# SageMaker Example

## 1. Create your container repository

open aws console and create a repository for your container: https://us-west-2.console.aws.amazon.com/ecr/create-repository?region=us-west-2

for example `236995464743.dkr.ecr.us-west-2.amazonaws.com/sagemaker_endpoint/vllm`

In [1]:
# login
!aws ecr get-login-password --region us-west-2 | docker login --username AWS --password-stdin 236995464743.dkr.ecr.us-west-2.amazonaws.com

VLLM_VERSION = "v0.6.0"
REPO_NAME = "sagemaker_endpoint/vllm"
CONTAINER = f"236995464743.dkr.ecr.us-west-2.amazonaws.com/{REPO_NAME}:{VLLM_VERSION}"

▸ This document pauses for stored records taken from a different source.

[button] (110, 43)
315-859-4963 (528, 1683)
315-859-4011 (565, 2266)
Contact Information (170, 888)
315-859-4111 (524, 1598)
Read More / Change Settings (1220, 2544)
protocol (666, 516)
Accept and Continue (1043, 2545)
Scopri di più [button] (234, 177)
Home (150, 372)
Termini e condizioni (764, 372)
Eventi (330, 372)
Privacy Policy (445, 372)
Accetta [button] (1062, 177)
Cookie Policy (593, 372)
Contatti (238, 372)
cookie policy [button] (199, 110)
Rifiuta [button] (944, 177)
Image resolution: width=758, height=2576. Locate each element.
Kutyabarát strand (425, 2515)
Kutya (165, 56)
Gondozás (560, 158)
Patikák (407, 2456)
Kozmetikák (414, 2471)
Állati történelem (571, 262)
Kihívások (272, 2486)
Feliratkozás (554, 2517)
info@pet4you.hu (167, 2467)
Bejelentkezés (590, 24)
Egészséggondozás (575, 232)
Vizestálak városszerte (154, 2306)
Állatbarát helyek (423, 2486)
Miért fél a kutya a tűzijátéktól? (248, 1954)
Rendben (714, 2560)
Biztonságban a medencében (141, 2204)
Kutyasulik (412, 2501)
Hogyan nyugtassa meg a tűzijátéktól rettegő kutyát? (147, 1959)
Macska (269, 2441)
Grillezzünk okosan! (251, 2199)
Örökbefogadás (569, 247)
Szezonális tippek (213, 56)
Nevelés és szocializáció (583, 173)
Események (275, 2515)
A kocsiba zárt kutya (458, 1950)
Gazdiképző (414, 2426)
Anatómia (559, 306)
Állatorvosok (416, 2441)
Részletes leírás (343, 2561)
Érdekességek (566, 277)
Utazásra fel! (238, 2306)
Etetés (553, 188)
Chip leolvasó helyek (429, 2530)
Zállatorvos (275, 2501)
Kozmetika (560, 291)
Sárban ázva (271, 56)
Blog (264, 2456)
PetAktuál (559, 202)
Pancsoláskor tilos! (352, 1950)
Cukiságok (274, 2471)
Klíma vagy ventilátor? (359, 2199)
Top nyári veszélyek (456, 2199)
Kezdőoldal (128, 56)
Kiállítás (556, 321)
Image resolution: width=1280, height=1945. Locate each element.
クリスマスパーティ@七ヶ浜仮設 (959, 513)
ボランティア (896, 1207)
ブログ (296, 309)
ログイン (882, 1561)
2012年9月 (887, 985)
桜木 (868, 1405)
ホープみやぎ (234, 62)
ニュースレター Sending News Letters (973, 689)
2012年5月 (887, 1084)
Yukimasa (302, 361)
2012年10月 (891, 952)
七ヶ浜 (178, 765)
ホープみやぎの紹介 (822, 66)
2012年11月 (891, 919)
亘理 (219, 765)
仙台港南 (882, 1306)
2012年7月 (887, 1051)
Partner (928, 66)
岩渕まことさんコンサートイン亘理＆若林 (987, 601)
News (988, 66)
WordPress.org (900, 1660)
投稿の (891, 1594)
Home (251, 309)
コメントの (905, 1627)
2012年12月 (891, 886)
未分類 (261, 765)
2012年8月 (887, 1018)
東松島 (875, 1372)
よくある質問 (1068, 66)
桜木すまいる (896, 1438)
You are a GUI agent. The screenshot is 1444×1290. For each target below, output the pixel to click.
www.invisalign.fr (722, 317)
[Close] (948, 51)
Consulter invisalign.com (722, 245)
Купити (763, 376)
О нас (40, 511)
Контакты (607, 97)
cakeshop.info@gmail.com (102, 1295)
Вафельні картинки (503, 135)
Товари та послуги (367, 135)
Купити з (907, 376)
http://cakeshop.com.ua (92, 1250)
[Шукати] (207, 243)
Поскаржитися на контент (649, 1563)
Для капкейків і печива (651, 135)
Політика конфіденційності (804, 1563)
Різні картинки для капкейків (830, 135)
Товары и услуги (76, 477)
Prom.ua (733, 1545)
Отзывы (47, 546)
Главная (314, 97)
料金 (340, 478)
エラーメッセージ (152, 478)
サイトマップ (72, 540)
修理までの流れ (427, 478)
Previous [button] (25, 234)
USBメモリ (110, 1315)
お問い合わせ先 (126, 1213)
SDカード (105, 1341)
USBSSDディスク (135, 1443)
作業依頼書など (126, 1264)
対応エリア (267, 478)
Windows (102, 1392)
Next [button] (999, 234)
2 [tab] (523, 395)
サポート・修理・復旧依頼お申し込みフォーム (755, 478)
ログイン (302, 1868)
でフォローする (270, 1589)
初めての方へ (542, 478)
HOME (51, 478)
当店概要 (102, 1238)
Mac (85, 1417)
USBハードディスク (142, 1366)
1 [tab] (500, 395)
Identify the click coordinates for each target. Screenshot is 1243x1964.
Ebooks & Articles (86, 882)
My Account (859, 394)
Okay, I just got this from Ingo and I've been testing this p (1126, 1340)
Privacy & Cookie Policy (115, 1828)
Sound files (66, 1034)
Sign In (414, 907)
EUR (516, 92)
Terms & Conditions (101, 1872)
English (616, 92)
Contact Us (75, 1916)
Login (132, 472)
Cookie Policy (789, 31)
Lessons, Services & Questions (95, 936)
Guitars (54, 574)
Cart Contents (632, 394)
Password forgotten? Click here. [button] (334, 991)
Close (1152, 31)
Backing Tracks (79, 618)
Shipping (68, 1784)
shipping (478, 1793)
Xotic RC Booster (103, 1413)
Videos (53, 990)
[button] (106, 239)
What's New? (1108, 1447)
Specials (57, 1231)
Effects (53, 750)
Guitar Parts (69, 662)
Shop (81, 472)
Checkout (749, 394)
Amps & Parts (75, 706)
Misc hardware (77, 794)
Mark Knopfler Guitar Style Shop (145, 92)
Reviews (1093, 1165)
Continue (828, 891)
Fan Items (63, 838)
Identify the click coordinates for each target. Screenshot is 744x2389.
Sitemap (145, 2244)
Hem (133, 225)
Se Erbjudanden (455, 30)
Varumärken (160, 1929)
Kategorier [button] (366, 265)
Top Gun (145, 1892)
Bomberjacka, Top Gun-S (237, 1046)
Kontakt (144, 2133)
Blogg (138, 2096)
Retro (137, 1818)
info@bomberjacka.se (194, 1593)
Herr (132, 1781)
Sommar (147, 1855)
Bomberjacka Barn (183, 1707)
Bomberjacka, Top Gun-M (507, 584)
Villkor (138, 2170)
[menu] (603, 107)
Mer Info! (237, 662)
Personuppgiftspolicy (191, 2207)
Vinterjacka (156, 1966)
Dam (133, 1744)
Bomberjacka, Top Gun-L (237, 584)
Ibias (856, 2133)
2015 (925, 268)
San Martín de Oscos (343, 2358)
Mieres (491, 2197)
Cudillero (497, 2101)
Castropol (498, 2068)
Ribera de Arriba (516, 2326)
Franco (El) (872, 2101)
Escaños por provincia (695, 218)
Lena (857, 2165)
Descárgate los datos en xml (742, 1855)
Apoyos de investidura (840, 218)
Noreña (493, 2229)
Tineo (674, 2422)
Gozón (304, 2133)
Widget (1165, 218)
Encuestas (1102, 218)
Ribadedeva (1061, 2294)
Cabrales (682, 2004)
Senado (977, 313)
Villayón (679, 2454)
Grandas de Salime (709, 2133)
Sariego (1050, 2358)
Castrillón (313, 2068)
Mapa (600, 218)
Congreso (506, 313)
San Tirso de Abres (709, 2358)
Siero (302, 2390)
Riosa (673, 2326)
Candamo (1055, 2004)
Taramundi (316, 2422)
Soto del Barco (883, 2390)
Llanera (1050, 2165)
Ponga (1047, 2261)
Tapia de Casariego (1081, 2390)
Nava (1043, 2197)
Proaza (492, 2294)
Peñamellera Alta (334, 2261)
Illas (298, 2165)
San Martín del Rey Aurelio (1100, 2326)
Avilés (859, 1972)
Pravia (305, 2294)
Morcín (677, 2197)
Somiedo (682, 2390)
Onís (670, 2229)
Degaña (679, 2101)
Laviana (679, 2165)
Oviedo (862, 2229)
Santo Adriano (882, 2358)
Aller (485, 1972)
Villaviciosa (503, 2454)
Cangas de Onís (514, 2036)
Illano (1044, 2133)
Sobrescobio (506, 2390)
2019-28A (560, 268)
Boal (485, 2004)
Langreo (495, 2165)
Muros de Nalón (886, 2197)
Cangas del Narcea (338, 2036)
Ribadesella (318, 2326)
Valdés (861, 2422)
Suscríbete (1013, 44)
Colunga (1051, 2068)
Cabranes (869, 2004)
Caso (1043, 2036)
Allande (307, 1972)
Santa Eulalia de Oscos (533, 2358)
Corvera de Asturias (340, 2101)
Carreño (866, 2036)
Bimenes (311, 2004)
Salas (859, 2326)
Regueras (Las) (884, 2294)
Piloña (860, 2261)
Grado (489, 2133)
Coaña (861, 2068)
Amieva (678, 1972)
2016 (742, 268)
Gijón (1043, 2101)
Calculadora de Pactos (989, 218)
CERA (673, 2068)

https://docs.docker.com/engine/reference/commandline/login/#credentials-store

Login Succeeded


## 2. Build the container

demo codes are in `app/`
build and push the docker with following commands:

In [2]:
!docker build --build-arg VLLM_VERSION={VLLM_VERSION} -t {REPO_NAME}:{VLLM_VERSION} .
!docker tag {REPO_NAME}:{VLLM_VERSION} {CONTAINER}
!docker push {CONTAINER}

Sending build context to Docker daemon  109.1kB
Step 1/9 : ARG VLLM_VERSION
Step 2/9 : FROM vllm/vllm-openai:$VLLM_VERSION
 ---> 714424fc682c
Step 3/9 : WORKDIR /app
 ---> Using cache
 ---> cdbc00b24d70
Step 4/9 : COPY app/ /app
 ---> Using cache
 ---> 161d806cbc9c
Step 5/9 : RUN export PYTHON_SITEPACKAGES=`python3 -c "import site; print(site.getsitepackages()[0])"`; sed -i '/if __name__ == "__main__":/i\@router.get("/ping")\nasync def ping() -> Response:\n\    return await health()\n\nfrom typing import Union\n@router.post("/invocations")\nasync def invocations(request: Union[ChatCompletionRequest, CompletionRequest],\n\                                 raw_request: Request):\n\    if isinstance(request, ChatCompletionRequest):\n\        return await create_chat_completion(request, raw_request)\n\    elif isinstance(request, CompletionRequest):\n\        return await create_completion(request, raw_request)\n\    else:\n\        return JSONResponse("unknow request paras",\n\            

## 3. Deploy on SageMaker

define the model and deploy on SageMaker


### 3.1 Init SageMaker session

In [3]:
!pip install boto3 sagemaker transformers
import re
import json

import boto3
import sagemaker
from sagemaker import Model

sess = sagemaker.Session()
role = sagemaker.get_execution_role()

sagemaker.config INFO - Not applying SDK defaults from location: /etc/xdg/sagemaker/config.yaml
sagemaker.config INFO - Not applying SDK defaults from location: /home/ec2-user/.config/sagemaker/config.yaml


### 3.2 Prepare model file: deploy vllm by scripts

In [4]:
!echo the entrypoint of the endpoint is "start.sh"
!echo ====================================================
!cat vllm_by_scripts/start.sh
!echo ====================================================

!rm vllm_by_scripts.tar.gz
!tar czvf vllm_by_scripts.tar.gz vllm_by_scripts/

model_name = "deepseek-coder-6-7b-instruct"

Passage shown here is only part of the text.